Dataset entries
= = =
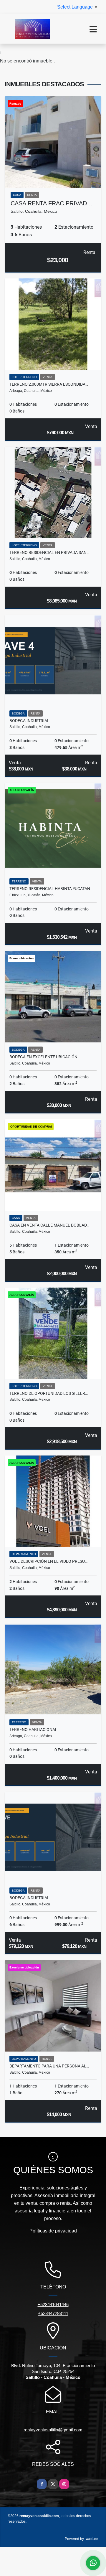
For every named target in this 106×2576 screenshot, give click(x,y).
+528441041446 (53, 2304)
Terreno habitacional (33, 1729)
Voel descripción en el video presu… (48, 1561)
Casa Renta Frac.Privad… (52, 203)
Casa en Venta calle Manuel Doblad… (49, 1225)
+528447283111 (53, 2313)
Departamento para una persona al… (49, 2066)
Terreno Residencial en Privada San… (49, 552)
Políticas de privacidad (53, 2230)
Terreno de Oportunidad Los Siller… (48, 1393)
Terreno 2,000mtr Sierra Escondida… (48, 384)
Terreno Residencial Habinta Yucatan (49, 888)
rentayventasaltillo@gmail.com (53, 2429)
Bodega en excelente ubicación (43, 1057)
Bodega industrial (29, 720)
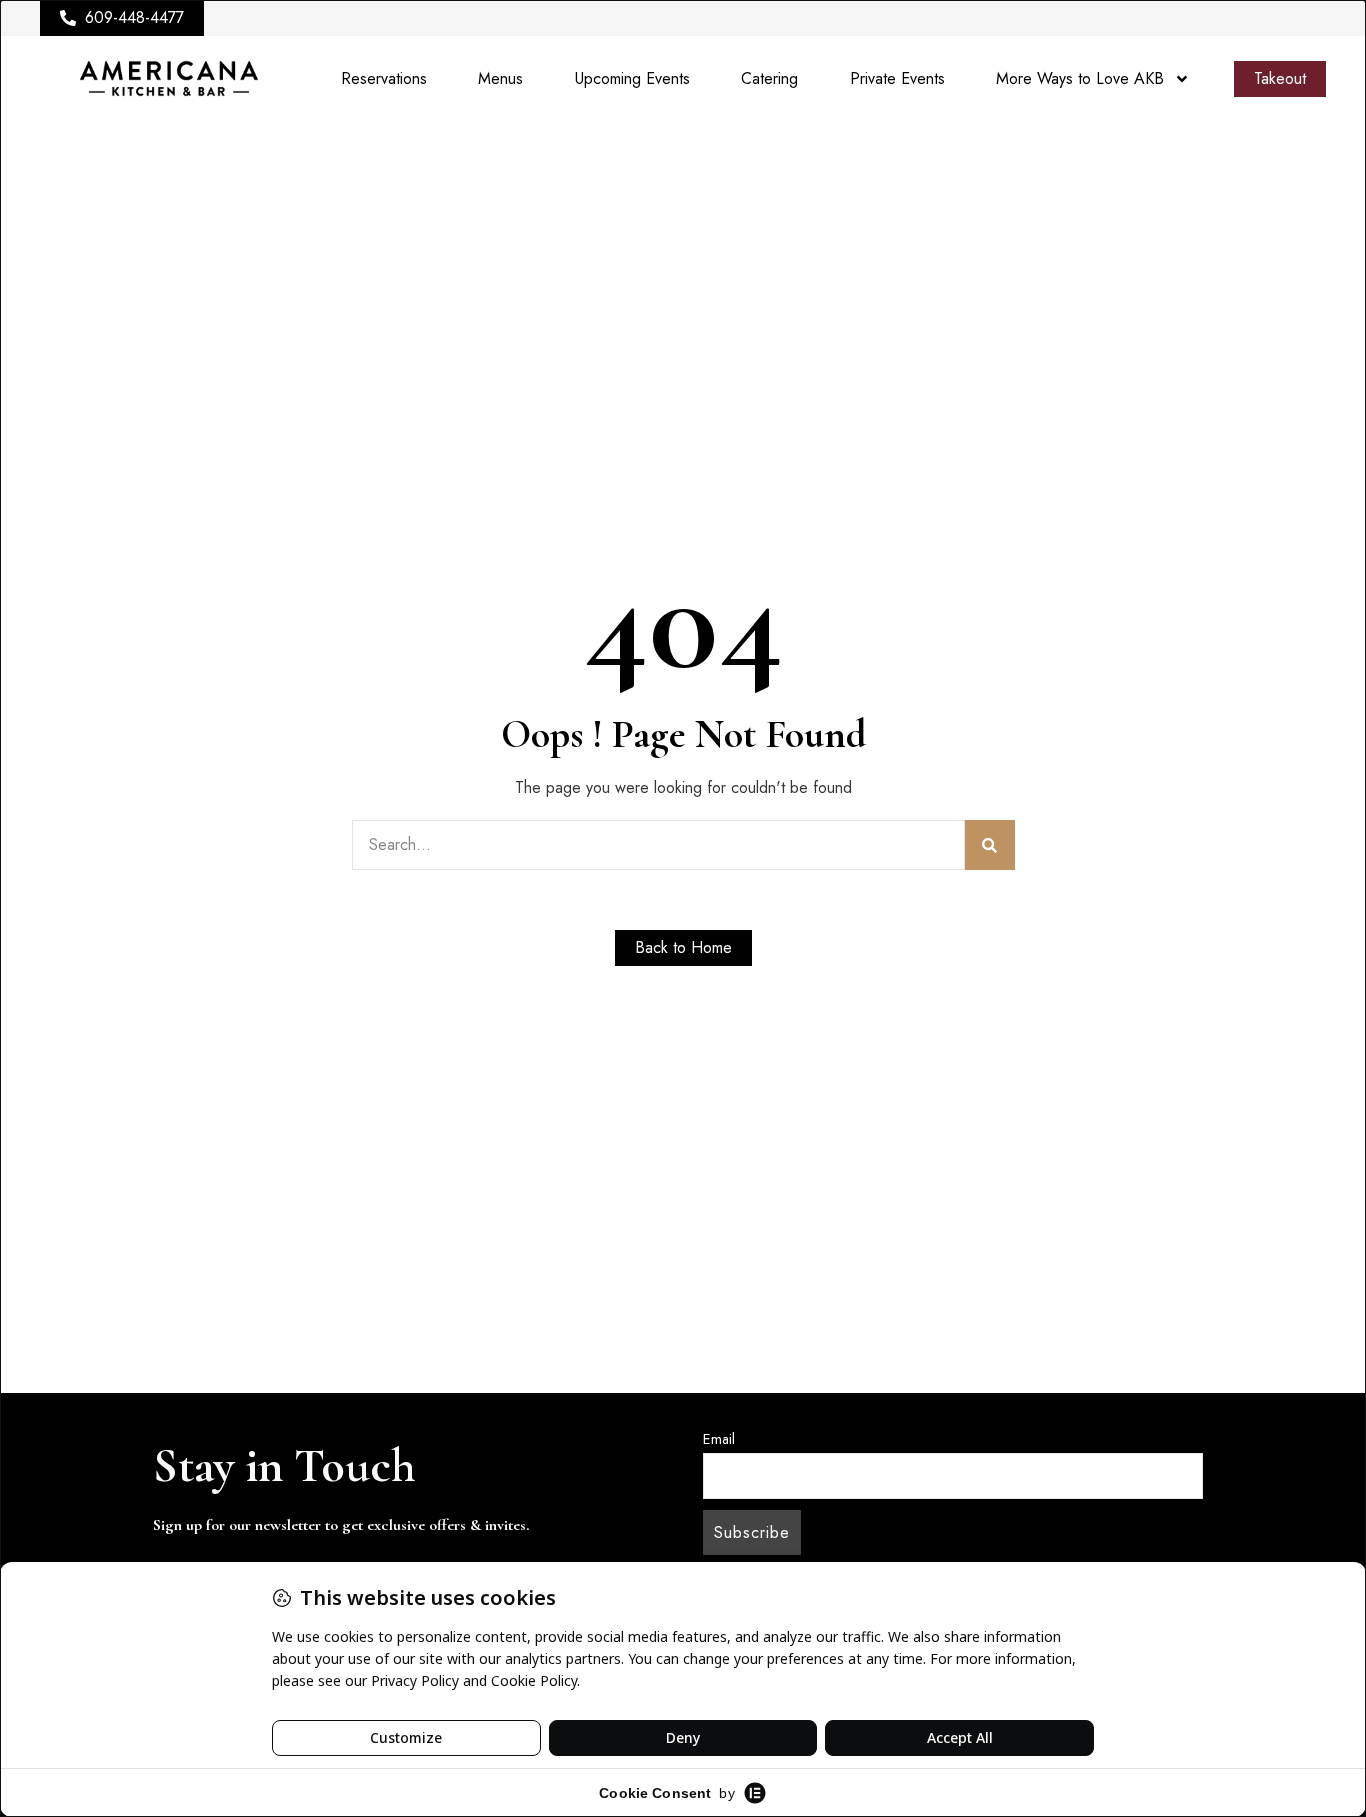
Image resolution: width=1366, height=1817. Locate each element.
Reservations (384, 78)
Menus (500, 78)
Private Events (897, 78)
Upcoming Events (632, 78)
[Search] (990, 845)
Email (719, 1439)
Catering (769, 78)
= = =
• _EXERCISE DIRECTIONS_: In the copy, include each entry exactly as written and none of the pictures.

• _ANSWER TO THIS TASK_:
For every named target in this 106×2576 screenshot, give click(x,y).
+528441041446 (53, 2304)
Terreno habitacional (33, 1729)
Voel descripción en el video presu… (48, 1561)
Casa Renta Frac.Privad… (52, 203)
Casa en Venta calle Manuel Doblad… (49, 1225)
+528447283111 (53, 2313)
Departamento para una persona al… (49, 2066)
Terreno Residencial en Privada San… (49, 552)
Políticas de privacidad (53, 2230)
Terreno de Oportunidad Los Siller… (48, 1393)
Terreno 2,000mtr Sierra Escondida… (48, 384)
Terreno Residencial Habinta Yucatan (49, 888)
rentayventasaltillo@gmail.com (53, 2429)
Bodega en excelente ubicación (43, 1057)
Bodega industrial (29, 720)
Image resolution: width=1366, height=1817. Locate each element.
Reservations (384, 78)
Menus (500, 78)
Private Events (897, 78)
Upcoming Events (632, 78)
[Search] (990, 845)
Email (719, 1439)
Catering (769, 78)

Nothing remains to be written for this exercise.